As the festive season approaches, LUkraine is calling on the generosity of the public to support its humanitarian efforts in support of Ukraine. The Luxembourg-based non-profit organisation (with "public interest" status) noted that this holiday season "carries a different weight" for families in Ukraine who "long for the basics we often take for granted", namely a home, food, water and medication.
LUkraine recalled that the ongoing war has caused "a devastating humanitarian crisis" in Ukraine. In July 2023, the World Health Organization reported more than 1,000 attacks on the Ukrainian healthcare system, many of which targeted hospitals. To address such problems, LUkraine launched its Humanitarian Mission in August 2023, to help people close to the frontline or liberated territories in Ukraine who do not have access to medical and social services.
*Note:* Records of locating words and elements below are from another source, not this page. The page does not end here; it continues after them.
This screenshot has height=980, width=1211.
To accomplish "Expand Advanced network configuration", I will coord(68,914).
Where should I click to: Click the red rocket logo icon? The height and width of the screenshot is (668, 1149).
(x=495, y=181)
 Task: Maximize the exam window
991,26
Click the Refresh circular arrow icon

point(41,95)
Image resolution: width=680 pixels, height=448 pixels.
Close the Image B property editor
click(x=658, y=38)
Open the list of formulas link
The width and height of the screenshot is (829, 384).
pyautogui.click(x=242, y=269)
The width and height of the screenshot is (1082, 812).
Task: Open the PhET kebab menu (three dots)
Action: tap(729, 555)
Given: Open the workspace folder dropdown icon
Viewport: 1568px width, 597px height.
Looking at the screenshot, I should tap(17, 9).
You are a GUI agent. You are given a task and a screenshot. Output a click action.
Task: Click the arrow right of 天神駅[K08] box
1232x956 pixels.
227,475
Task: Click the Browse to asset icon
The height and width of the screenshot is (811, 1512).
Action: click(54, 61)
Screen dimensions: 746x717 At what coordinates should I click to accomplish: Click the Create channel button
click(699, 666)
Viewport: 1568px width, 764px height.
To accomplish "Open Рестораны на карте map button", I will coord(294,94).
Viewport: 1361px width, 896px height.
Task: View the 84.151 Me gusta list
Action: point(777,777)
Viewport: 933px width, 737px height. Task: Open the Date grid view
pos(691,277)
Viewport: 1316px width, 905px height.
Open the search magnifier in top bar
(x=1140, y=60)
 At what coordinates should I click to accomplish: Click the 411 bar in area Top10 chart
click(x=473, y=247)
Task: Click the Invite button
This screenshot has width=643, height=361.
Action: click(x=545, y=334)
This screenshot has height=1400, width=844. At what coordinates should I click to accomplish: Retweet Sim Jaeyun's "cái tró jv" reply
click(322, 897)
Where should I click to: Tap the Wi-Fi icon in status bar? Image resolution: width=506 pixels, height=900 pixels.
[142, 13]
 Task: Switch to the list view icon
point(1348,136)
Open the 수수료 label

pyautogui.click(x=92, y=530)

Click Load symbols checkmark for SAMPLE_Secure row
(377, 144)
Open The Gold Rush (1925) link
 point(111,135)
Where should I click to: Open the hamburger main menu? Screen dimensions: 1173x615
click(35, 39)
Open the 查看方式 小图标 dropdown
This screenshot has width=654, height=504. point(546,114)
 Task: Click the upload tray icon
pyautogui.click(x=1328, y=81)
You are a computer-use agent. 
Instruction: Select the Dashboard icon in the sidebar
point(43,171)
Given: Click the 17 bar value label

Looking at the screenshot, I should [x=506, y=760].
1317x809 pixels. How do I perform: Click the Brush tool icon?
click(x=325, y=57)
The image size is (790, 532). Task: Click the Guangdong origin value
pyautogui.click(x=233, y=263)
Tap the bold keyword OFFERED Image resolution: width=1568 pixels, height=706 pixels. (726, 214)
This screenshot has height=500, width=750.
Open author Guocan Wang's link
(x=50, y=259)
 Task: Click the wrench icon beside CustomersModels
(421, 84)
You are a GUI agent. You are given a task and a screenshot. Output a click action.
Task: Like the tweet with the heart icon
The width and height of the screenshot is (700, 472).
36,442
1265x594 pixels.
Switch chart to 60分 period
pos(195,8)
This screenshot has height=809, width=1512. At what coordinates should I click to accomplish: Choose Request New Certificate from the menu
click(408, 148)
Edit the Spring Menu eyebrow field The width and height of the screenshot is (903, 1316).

Activities include: providing emergency medical care; the medical evacuation of injured people; offering mobile dental services; evacuating people from dangerous areas near the frontline; accommodating people in shelters; offering humanitarian assistance, psychological support and social workers support.
In the first three months of the project, LUkraine carried out 1,276 medical evacuations, provided dental services to 511 patients and distributed 670 food packages.
Although the Luxembourg Government covers half of the project’s budget (€300,000), LUkraine is seeking financial support to finance the remaining half. To make a donation, visit the non-profit's website: https://ukrainians.lu/donation/
Speaking to Chronicle.lu about the importance of this campaign, LUkraine President Nicolas Zharov said: "This time of the year, everybody wishes for something. The wishes of the Ukrainian people may seem very simple, but they are hard to achieve without global support. Indeed, a drop in donations became so much more visible."
Elaborating on the idea of "war fatigue", not least in the face of other conflicts around the world, he added: "We see how Russian aggression influenced the economic wellbeing of every European. We can also understand that it is hard to live in the shadow of the war for such a long time. However, the price paid by the Ukrainian nation is high. Helping Ukraine should not only be seen as normal philanthropic behaviour but also as an investment in preventing the Russian army from advancing further on European soil. Ukrainian resilience is a key factor in the common efforts to protect not only democracy but also basic human rights on the European continent."
"Slow political decisions, an incredibly long frontline and a lack of understanding of what is really happening on the frontlines among European citizens have resulted in war fatigue syndrome," he continued. "[...] War fatigue is a tool in which Russians definitely invest dozens or even hundreds of millions, combined with a lack of needed equipment for the UAF [Ukraine's armed forces], to create the impression that this war becomes permanent. We start facing the consequences very much now all over the world."